§ **Exercise directions**
Skip every picture, and copy exactly the lines from the one containing "Task: Click the" to the end of the data.
::: Entries shown
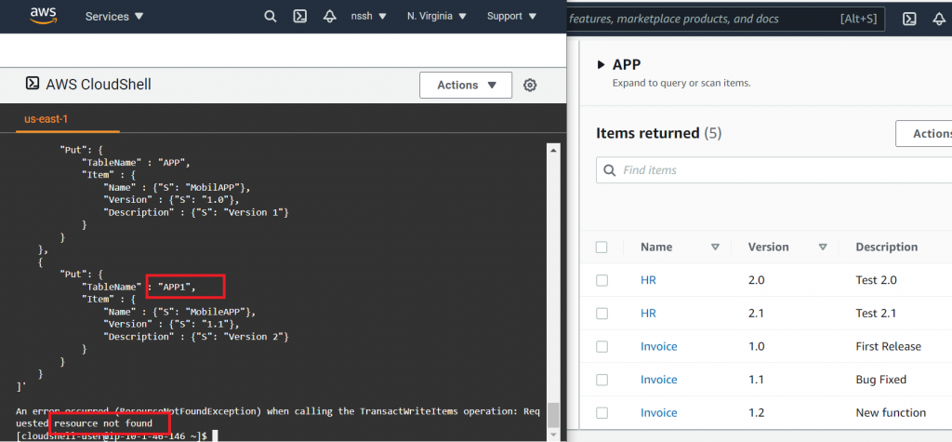Expand the APP query or scan section
This screenshot has height=442, width=952.
[x=602, y=65]
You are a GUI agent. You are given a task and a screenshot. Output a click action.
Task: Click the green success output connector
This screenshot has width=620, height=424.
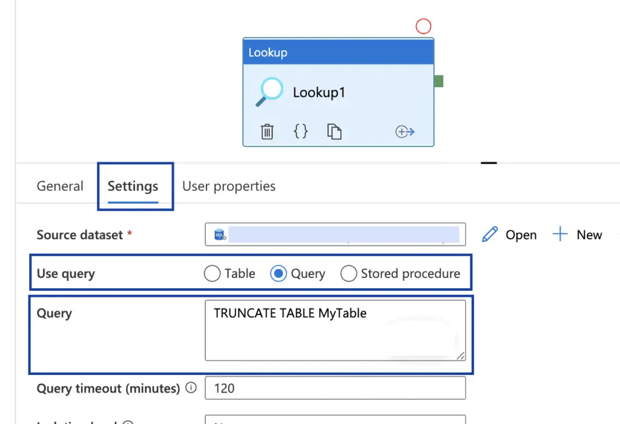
::::::
§ **Response area**
Task: Click the green success output connector
This screenshot has width=620, height=424.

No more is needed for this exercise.